Horrible advice! DO NOT SEND THAT. Drama much?? Just RSVP attending ceremony not the reception and if you must text, send the same messsge with “ sorry we won’t be at reception but look forward to seeing you at the ceremony.”
Anonymous
Not going will solidify your estrangement and will take your sister from saying you're close to moving her into the estranged pack. Is that really what you want to do? I just don't see the payoff here for making such drama - because you know your absence will cause drama. If you truly care for your sister, go to the wedding and go to the reception. If you need to leave the reception early, then do so. But don't blow up your sister's wedding just because you don't like some of your family members. It isn't fair to your sister.
Anonymous
Anonymous wrote:Fairly estranged from my family. I have four kids and a spouse. Ideally would like to totally avoid sibling’s wedding but there would be so much blow-back my spouse and I don’t think that’s possible. Is it too much of a statement to only attend the ceremony and not the reception? There will be a lot of folks at the reception we don’t want to see, parents included.


Why bother? You are an adult and if you are estranged from your family why were you invited?
Anonymous
Anonymous wrote:Not going will solidify your estrangement and will take your sister from saying you're close to moving her into the estranged pack. Is that really what you want to do? I just don't see the payoff here for making such drama - because you know your absence will cause drama. If you truly care for your sister, go to the wedding and go to the reception. If you need to leave the reception early, then do so. But don't blow up your sister's wedding just because you don't like some of your family members. It isn't fair to your sister.


I disagree. I think OP can RSVP no and send a gift and sweet note. Going causes plenty of drama. I don't think it is blowing anything up if OP declines. No need to explain. I would just make a harmless excuse. Sister already knows about estrangement. It will just cause you stress and money to go and you can just spend that money on a gift. People get themselves way too worked up about these things.
Anonymous
Anonymous wrote:Just respond that you can't make to a cross country wedding due to childcare issues and send a gift.

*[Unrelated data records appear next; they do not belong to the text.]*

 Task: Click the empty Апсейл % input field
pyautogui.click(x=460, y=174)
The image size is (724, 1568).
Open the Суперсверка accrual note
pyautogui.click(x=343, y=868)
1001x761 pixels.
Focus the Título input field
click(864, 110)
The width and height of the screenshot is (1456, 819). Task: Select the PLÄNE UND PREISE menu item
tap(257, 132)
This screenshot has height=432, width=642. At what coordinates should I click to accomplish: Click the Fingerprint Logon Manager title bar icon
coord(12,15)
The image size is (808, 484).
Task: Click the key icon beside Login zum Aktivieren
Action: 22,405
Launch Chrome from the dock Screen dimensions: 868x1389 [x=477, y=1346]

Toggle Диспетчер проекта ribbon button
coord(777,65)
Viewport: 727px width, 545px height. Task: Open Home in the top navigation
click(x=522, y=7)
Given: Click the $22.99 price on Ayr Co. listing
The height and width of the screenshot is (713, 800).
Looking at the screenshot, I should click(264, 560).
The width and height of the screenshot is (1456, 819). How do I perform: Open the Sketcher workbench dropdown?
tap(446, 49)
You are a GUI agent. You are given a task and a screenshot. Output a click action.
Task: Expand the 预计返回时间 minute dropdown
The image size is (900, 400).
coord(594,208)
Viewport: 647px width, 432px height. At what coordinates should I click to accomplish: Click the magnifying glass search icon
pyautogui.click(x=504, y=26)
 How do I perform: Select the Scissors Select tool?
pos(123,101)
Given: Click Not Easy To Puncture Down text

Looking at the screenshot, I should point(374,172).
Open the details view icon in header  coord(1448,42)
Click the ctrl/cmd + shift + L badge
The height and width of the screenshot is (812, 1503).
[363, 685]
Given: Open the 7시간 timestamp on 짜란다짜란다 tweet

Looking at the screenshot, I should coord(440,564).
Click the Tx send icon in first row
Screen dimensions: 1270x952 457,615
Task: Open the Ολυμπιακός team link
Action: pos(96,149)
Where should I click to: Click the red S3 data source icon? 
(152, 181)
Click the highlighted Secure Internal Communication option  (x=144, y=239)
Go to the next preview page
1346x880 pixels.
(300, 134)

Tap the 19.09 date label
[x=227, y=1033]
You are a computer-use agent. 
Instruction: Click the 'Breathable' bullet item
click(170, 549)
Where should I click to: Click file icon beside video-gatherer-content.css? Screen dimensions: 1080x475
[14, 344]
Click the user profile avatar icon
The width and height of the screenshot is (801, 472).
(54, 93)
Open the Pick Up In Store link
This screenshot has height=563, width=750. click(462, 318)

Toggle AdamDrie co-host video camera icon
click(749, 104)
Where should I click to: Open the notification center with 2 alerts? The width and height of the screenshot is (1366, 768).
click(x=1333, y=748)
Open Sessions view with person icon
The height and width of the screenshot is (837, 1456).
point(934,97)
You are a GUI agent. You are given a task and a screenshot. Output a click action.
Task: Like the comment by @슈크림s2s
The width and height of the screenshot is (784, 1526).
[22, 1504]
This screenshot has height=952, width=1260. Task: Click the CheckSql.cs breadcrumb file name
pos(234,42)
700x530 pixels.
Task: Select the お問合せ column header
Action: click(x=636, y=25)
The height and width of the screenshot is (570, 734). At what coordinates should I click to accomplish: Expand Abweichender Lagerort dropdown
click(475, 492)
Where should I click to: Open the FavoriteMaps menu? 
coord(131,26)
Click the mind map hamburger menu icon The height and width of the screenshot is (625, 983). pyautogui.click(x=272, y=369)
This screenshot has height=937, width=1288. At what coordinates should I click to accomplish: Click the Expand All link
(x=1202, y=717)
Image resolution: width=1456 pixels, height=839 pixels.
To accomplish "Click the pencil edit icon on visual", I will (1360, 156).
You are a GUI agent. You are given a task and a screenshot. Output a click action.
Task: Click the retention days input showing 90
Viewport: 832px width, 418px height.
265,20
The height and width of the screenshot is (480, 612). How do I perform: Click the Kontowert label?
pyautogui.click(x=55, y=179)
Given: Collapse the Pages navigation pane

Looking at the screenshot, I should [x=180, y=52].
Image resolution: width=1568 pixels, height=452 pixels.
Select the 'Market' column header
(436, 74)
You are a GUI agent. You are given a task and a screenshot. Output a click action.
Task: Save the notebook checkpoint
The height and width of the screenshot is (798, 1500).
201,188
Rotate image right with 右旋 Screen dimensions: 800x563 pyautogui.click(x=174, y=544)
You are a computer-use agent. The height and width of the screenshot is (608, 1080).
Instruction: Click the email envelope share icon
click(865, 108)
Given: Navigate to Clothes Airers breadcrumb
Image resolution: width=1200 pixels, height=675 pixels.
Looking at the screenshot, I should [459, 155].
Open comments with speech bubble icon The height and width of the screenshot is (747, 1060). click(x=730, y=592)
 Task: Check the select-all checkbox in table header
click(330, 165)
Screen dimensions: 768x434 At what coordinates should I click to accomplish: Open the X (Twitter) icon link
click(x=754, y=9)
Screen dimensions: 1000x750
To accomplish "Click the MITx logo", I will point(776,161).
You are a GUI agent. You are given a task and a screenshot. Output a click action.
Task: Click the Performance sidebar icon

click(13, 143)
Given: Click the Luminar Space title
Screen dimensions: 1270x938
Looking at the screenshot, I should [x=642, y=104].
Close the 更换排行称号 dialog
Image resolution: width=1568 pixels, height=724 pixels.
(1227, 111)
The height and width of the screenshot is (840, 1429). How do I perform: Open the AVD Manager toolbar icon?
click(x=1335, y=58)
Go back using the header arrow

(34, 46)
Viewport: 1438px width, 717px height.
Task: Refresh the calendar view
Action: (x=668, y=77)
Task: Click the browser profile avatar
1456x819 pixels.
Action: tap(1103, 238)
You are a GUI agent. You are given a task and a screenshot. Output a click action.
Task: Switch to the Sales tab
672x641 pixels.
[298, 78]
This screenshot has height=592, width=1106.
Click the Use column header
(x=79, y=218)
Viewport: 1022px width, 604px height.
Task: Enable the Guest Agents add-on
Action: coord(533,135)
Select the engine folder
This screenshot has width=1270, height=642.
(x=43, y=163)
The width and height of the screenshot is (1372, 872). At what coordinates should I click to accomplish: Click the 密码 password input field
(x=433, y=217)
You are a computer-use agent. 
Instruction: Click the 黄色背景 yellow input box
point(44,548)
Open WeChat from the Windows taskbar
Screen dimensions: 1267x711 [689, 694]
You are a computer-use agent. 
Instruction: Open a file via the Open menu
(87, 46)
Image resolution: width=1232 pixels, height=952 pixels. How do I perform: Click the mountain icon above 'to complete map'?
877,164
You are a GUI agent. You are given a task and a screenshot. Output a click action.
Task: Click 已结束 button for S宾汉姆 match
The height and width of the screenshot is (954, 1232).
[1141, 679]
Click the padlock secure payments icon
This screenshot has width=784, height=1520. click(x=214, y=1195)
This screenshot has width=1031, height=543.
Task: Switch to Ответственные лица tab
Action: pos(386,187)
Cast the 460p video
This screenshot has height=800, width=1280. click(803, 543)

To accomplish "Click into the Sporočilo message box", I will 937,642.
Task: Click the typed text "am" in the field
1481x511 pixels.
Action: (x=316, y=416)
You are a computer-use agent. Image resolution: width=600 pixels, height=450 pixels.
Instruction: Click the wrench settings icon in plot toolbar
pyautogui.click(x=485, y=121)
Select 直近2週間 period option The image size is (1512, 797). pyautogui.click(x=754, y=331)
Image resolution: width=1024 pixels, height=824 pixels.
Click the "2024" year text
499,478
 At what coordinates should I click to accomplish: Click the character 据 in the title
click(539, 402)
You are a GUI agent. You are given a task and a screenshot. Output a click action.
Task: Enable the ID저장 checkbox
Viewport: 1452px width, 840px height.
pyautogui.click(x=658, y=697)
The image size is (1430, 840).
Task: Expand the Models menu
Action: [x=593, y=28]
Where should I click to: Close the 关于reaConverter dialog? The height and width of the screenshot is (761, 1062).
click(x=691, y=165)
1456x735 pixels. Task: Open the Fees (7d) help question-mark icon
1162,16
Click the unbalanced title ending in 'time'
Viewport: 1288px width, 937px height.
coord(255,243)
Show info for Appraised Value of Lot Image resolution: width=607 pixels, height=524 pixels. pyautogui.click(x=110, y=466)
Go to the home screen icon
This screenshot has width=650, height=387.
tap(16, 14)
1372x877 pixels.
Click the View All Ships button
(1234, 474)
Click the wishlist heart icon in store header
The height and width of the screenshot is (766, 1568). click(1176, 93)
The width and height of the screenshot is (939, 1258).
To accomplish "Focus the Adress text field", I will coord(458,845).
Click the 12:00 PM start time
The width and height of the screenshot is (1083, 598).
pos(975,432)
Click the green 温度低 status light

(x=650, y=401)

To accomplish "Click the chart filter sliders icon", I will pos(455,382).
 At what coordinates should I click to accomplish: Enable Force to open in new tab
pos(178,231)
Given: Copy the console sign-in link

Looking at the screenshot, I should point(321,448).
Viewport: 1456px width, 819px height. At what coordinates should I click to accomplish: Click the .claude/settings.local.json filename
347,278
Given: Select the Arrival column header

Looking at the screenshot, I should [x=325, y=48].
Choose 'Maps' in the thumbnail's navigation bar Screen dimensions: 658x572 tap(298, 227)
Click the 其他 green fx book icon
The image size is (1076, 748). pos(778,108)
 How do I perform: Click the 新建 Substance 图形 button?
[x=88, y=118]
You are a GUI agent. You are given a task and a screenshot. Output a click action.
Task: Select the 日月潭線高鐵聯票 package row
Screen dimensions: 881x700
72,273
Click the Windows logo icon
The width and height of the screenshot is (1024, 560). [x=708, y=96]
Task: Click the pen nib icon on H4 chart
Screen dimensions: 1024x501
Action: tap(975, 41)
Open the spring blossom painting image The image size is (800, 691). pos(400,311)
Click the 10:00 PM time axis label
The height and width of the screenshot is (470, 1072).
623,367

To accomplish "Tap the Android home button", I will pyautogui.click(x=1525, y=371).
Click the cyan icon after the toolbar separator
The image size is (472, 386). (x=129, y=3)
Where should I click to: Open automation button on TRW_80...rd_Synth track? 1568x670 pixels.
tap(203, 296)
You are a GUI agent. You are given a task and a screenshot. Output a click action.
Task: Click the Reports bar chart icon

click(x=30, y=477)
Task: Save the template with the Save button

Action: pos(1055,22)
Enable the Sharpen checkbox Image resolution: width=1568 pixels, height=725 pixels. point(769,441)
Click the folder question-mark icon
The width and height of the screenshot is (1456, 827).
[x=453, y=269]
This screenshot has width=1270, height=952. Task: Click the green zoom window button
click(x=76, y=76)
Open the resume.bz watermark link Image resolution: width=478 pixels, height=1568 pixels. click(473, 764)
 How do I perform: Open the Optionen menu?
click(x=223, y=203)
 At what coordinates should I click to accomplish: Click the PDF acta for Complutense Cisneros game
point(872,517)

This, and I’d make the gift very generous.
Anonymous
Anonymous wrote:Not going will solidify your estrangement and will take your sister from saying you're close to moving her into the estranged pack. Is that really what you want to do? I just don't see the payoff here for making such drama - because you know your absence will cause drama. If you truly care for your sister, go to the wedding and go to the reception. If you need to leave the reception early, then do so. But don't blow up your sister's wedding just because you don't like some of your family members. It isn't fair to your sister.


+1 I don't see any way to NOT attend and have it be acceptable. During the height of Covid? Sure. Now? It would totally look like a slap in the face.